─── Provided data ───

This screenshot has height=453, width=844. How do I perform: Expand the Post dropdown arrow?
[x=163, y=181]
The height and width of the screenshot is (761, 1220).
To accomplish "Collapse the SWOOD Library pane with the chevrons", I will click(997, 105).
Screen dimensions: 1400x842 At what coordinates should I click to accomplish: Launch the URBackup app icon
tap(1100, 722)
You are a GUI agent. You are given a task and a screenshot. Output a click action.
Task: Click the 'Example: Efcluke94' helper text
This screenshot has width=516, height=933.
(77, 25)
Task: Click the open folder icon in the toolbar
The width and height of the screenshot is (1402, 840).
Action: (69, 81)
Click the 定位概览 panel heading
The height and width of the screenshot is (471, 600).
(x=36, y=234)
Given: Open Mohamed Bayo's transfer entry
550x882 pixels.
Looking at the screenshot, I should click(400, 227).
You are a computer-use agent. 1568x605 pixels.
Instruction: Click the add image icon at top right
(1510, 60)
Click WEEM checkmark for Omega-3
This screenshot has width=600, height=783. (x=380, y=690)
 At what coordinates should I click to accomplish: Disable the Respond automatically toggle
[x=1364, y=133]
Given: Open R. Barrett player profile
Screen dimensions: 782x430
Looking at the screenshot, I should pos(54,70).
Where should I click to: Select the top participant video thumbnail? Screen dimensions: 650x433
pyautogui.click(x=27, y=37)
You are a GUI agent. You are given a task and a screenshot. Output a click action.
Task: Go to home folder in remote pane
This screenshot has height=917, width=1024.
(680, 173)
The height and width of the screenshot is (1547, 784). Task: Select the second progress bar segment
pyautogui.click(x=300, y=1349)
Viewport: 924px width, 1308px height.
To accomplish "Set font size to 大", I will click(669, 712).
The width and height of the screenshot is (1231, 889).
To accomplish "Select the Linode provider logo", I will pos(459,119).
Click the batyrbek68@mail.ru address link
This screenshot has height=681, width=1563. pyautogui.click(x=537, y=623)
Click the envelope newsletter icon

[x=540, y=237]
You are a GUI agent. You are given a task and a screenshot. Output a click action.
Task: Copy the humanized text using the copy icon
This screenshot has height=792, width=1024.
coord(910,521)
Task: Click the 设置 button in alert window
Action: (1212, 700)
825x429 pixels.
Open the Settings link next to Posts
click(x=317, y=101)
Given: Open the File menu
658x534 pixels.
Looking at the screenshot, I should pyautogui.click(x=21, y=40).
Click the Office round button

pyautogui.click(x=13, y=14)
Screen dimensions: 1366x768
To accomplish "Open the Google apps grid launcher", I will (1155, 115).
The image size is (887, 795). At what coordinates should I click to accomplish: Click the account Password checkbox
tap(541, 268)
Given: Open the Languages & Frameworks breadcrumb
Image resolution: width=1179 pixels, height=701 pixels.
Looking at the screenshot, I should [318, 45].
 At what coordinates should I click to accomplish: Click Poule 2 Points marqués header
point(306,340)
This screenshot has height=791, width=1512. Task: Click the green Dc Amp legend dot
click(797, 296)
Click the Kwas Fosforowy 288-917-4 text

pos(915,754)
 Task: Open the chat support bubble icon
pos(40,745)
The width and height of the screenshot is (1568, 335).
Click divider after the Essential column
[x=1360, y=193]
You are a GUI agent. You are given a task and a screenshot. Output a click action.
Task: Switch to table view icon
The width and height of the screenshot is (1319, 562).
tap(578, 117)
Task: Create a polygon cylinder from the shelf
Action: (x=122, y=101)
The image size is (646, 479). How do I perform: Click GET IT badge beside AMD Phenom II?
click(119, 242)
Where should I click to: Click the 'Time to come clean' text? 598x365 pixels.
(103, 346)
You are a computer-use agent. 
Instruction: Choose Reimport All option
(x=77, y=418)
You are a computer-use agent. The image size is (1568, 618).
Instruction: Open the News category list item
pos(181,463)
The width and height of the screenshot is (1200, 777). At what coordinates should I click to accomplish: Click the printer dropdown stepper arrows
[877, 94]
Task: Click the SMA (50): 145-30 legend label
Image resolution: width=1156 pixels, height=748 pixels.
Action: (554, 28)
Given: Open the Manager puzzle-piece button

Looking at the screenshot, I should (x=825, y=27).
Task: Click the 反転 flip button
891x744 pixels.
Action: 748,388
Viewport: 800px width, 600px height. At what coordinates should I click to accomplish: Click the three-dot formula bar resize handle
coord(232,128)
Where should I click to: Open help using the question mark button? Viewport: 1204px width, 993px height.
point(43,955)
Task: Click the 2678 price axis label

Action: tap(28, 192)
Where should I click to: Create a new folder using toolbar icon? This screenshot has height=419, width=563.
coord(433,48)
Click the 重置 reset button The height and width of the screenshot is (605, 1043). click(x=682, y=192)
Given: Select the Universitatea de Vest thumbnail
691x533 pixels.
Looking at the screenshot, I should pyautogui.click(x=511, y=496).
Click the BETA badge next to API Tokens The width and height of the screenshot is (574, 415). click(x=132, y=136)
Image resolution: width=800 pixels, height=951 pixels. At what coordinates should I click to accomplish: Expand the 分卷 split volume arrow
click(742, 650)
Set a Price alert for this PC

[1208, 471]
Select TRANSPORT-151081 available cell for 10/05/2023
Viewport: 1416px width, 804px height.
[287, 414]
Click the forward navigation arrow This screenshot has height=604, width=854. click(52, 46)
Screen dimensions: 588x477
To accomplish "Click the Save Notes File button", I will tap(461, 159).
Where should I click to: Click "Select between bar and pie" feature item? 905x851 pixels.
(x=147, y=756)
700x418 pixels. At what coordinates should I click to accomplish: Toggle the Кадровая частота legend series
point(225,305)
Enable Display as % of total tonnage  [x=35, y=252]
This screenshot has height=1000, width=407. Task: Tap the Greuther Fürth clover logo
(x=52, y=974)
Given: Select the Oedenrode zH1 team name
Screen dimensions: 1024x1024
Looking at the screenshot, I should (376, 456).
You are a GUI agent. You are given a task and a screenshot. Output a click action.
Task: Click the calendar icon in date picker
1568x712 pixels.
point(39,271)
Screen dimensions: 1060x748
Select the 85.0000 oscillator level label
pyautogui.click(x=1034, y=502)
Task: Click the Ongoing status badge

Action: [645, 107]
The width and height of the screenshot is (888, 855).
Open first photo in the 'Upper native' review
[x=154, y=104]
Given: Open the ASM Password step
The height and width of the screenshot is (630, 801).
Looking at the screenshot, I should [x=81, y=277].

───

What is expected —
Please give back every line of the listing exactly as it stands.

Solved exercise —
This screenshot has height=453, width=844. How do I perform: Expand the Post dropdown arrow?
[x=163, y=181]
The height and width of the screenshot is (761, 1220).
To accomplish "Collapse the SWOOD Library pane with the chevrons", I will click(997, 105).
Screen dimensions: 1400x842 At what coordinates should I click to accomplish: Launch the URBackup app icon
tap(1100, 722)
You are a GUI agent. You are given a task and a screenshot. Output a click action.
Task: Click the 'Example: Efcluke94' helper text
This screenshot has width=516, height=933.
(77, 25)
Task: Click the open folder icon in the toolbar
The width and height of the screenshot is (1402, 840).
Action: (69, 81)
Click the 定位概览 panel heading
The height and width of the screenshot is (471, 600).
(x=36, y=234)
Given: Open Mohamed Bayo's transfer entry
550x882 pixels.
Looking at the screenshot, I should click(400, 227).
You are a computer-use agent. 1568x605 pixels.
Instruction: Click the add image icon at top right
(1510, 60)
Click WEEM checkmark for Omega-3
This screenshot has width=600, height=783. (x=380, y=690)
 At what coordinates should I click to accomplish: Disable the Respond automatically toggle
[x=1364, y=133]
Given: Open R. Barrett player profile
Screen dimensions: 782x430
Looking at the screenshot, I should pos(54,70).
Where should I click to: Select the top participant video thumbnail? Screen dimensions: 650x433
pyautogui.click(x=27, y=37)
You are a GUI agent. You are given a task and a screenshot. Output a click action.
Task: Go to home folder in remote pane
This screenshot has height=917, width=1024.
(680, 173)
The height and width of the screenshot is (1547, 784). Task: Select the second progress bar segment
pyautogui.click(x=300, y=1349)
Viewport: 924px width, 1308px height.
To accomplish "Set font size to 大", I will click(669, 712).
The width and height of the screenshot is (1231, 889).
To accomplish "Select the Linode provider logo", I will pos(459,119).
Click the batyrbek68@mail.ru address link
This screenshot has height=681, width=1563. pyautogui.click(x=537, y=623)
Click the envelope newsletter icon

[x=540, y=237]
You are a GUI agent. You are given a task and a screenshot. Output a click action.
Task: Copy the humanized text using the copy icon
This screenshot has height=792, width=1024.
coord(910,521)
Task: Click the 设置 button in alert window
Action: (1212, 700)
825x429 pixels.
Open the Settings link next to Posts
click(x=317, y=101)
Given: Open the File menu
658x534 pixels.
Looking at the screenshot, I should pyautogui.click(x=21, y=40).
Click the Office round button

pyautogui.click(x=13, y=14)
Screen dimensions: 1366x768
To accomplish "Open the Google apps grid launcher", I will (1155, 115).
The image size is (887, 795). At what coordinates should I click to accomplish: Click the account Password checkbox
tap(541, 268)
Given: Open the Languages & Frameworks breadcrumb
Image resolution: width=1179 pixels, height=701 pixels.
Looking at the screenshot, I should [318, 45].
 At what coordinates should I click to accomplish: Click Poule 2 Points marqués header
point(306,340)
This screenshot has height=791, width=1512. Task: Click the green Dc Amp legend dot
click(797, 296)
Click the Kwas Fosforowy 288-917-4 text

pos(915,754)
 Task: Open the chat support bubble icon
pos(40,745)
The width and height of the screenshot is (1568, 335).
Click divider after the Essential column
[x=1360, y=193]
You are a GUI agent. You are given a task and a screenshot. Output a click action.
Task: Switch to table view icon
The width and height of the screenshot is (1319, 562).
tap(578, 117)
Task: Create a polygon cylinder from the shelf
Action: (x=122, y=101)
The image size is (646, 479). How do I perform: Click GET IT badge beside AMD Phenom II?
click(119, 242)
Where should I click to: Click the 'Time to come clean' text? 598x365 pixels.
(103, 346)
You are a computer-use agent. 
Instruction: Choose Reimport All option
(x=77, y=418)
You are a computer-use agent. The image size is (1568, 618).
Instruction: Open the News category list item
pos(181,463)
The width and height of the screenshot is (1200, 777). At what coordinates should I click to accomplish: Click the printer dropdown stepper arrows
[877, 94]
Task: Click the SMA (50): 145-30 legend label
Image resolution: width=1156 pixels, height=748 pixels.
Action: (554, 28)
Given: Open the Manager puzzle-piece button

Looking at the screenshot, I should (x=825, y=27).
Task: Click the 反転 flip button
891x744 pixels.
Action: 748,388
Viewport: 800px width, 600px height. At what coordinates should I click to accomplish: Click the three-dot formula bar resize handle
coord(232,128)
Where should I click to: Open help using the question mark button? Viewport: 1204px width, 993px height.
point(43,955)
Task: Click the 2678 price axis label

Action: tap(28, 192)
Where should I click to: Create a new folder using toolbar icon? This screenshot has height=419, width=563.
coord(433,48)
Click the 重置 reset button The height and width of the screenshot is (605, 1043). click(x=682, y=192)
Given: Select the Universitatea de Vest thumbnail
691x533 pixels.
Looking at the screenshot, I should pyautogui.click(x=511, y=496).
Click the BETA badge next to API Tokens The width and height of the screenshot is (574, 415). click(x=132, y=136)
Image resolution: width=800 pixels, height=951 pixels. At what coordinates should I click to accomplish: Expand the 分卷 split volume arrow
click(742, 650)
Set a Price alert for this PC

[1208, 471]
Select TRANSPORT-151081 available cell for 10/05/2023
Viewport: 1416px width, 804px height.
[287, 414]
Click the forward navigation arrow This screenshot has height=604, width=854. click(52, 46)
Screen dimensions: 588x477
To accomplish "Click the Save Notes File button", I will tap(461, 159).
Where should I click to: Click "Select between bar and pie" feature item? 905x851 pixels.
(x=147, y=756)
700x418 pixels. At what coordinates should I click to accomplish: Toggle the Кадровая частота legend series
point(225,305)
Enable Display as % of total tonnage  [x=35, y=252]
This screenshot has height=1000, width=407. Task: Tap the Greuther Fürth clover logo
(x=52, y=974)
Given: Select the Oedenrode zH1 team name
Screen dimensions: 1024x1024
Looking at the screenshot, I should (376, 456).
You are a GUI agent. You are given a task and a screenshot. Output a click action.
Task: Click the calendar icon in date picker
1568x712 pixels.
point(39,271)
Screen dimensions: 1060x748
Select the 85.0000 oscillator level label
pyautogui.click(x=1034, y=502)
Task: Click the Ongoing status badge

Action: [645, 107]
The width and height of the screenshot is (888, 855).
Open first photo in the 'Upper native' review
[x=154, y=104]
Given: Open the ASM Password step
The height and width of the screenshot is (630, 801).
Looking at the screenshot, I should [x=81, y=277].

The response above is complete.